— Problem statement —
Whenever a line below mentions the word "minus", that line should be copied.

— Dataset entries —

----

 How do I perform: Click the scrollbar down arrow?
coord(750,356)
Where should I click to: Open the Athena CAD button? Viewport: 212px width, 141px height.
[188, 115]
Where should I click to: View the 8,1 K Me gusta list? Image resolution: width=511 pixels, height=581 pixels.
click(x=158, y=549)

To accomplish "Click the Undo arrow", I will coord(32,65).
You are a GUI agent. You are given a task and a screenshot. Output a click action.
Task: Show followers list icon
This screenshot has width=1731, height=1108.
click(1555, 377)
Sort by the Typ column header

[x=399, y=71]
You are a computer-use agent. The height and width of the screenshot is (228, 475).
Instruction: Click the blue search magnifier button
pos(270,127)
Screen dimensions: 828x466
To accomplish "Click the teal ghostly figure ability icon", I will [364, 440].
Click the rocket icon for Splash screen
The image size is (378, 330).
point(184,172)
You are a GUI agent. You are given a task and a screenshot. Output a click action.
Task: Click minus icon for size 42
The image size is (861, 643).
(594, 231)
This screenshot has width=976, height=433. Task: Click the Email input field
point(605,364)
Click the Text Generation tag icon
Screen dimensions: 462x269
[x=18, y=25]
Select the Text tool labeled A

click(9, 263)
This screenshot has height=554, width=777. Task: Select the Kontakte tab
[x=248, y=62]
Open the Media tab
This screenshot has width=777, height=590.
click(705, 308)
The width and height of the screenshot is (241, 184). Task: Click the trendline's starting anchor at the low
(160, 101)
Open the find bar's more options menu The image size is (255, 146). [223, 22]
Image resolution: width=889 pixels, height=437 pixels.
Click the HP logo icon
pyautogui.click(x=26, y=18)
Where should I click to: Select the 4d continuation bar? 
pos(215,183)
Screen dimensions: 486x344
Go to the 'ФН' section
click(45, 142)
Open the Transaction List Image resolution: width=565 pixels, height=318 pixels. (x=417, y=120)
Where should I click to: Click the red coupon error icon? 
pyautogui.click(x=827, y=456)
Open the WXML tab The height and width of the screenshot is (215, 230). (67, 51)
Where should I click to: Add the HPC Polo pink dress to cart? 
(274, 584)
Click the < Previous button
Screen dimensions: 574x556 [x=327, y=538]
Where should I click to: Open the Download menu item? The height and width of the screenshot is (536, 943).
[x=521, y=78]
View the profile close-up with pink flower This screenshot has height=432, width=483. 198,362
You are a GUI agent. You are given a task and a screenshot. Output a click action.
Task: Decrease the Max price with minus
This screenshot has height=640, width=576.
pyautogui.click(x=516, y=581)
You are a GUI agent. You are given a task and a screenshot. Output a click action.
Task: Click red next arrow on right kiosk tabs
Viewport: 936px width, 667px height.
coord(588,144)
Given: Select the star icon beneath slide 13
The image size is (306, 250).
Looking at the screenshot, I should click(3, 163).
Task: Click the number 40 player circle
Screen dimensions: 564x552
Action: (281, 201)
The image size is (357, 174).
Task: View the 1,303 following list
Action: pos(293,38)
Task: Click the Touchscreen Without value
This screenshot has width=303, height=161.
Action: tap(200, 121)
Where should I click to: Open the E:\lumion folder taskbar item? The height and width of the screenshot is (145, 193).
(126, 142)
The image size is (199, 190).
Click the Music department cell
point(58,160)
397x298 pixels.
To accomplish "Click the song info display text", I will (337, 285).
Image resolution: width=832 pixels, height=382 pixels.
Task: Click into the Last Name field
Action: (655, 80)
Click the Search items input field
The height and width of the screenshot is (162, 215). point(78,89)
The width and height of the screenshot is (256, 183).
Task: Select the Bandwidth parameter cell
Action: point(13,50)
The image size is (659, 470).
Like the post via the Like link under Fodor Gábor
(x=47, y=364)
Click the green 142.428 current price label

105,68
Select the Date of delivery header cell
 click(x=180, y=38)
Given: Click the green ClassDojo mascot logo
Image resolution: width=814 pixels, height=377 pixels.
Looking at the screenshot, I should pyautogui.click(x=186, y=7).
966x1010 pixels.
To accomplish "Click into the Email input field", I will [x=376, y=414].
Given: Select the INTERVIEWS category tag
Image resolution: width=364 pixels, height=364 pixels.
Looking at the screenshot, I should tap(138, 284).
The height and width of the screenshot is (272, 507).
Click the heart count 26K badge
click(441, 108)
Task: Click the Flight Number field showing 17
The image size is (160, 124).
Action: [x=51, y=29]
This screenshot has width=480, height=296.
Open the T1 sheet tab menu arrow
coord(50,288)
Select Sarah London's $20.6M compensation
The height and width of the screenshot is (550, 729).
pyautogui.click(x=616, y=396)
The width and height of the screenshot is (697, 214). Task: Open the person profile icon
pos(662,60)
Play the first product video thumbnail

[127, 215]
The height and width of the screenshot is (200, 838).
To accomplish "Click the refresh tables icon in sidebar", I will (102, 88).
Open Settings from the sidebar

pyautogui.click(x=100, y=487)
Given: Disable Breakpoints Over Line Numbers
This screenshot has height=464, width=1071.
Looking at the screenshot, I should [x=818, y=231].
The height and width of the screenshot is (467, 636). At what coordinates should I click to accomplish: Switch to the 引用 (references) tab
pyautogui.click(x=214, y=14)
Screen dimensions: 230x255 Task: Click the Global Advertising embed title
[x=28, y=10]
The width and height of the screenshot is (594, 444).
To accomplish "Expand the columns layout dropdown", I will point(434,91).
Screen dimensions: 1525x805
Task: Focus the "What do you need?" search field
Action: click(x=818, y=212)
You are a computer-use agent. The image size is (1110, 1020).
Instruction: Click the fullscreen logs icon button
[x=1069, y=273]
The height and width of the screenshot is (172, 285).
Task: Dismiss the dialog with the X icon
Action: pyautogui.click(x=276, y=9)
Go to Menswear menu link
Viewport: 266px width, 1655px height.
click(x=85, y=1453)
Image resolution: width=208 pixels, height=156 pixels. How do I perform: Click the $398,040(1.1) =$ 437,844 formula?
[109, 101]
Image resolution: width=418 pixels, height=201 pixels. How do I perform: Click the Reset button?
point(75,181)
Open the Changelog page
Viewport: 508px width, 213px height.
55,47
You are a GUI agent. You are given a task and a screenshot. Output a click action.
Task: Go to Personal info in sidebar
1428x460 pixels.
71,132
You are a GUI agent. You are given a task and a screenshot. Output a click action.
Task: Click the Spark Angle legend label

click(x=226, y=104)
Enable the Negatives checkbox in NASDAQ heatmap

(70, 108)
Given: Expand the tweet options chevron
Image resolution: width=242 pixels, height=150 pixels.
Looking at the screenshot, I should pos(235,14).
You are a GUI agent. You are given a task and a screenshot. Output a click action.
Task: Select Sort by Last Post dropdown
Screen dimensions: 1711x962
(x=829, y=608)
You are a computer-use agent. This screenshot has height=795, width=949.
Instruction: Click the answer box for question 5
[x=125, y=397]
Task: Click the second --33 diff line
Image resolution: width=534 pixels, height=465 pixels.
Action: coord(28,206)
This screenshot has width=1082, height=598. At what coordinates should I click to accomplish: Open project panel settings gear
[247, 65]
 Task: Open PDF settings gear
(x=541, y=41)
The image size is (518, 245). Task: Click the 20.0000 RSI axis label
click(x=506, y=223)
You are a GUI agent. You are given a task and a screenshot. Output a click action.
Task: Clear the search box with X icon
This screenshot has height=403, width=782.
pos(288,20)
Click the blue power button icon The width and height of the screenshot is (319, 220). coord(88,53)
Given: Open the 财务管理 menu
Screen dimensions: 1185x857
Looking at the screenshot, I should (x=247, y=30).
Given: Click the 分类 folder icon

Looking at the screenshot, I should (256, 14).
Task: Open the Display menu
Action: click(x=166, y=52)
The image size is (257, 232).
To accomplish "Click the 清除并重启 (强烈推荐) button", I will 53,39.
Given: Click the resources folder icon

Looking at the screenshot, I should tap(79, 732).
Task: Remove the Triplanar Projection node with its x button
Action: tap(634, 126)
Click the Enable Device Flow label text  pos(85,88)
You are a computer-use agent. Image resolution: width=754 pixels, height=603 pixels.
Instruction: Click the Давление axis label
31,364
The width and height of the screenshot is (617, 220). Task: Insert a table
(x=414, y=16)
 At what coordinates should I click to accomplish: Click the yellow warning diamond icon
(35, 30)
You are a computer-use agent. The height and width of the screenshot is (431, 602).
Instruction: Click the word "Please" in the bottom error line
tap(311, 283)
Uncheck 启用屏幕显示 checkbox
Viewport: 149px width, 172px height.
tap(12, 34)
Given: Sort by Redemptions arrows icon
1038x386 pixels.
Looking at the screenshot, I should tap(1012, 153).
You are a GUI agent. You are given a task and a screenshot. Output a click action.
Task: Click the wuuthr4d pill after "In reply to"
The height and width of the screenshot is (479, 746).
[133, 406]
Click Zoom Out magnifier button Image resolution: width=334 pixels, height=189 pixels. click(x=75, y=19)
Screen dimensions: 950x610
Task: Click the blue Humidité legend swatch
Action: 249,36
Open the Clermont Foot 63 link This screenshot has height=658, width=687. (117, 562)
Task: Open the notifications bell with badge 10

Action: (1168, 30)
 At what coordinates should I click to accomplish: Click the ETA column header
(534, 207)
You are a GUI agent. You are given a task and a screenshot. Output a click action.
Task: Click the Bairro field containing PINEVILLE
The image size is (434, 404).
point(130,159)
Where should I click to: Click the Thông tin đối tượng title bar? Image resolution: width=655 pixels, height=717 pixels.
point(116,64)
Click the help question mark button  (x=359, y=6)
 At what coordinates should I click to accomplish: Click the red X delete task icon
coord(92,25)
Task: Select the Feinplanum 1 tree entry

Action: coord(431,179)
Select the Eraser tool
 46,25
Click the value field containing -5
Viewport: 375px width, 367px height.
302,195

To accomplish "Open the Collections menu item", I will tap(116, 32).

----

— Response below —
Task: Click minus icon for size 42
Task: Decrease the Max price with minus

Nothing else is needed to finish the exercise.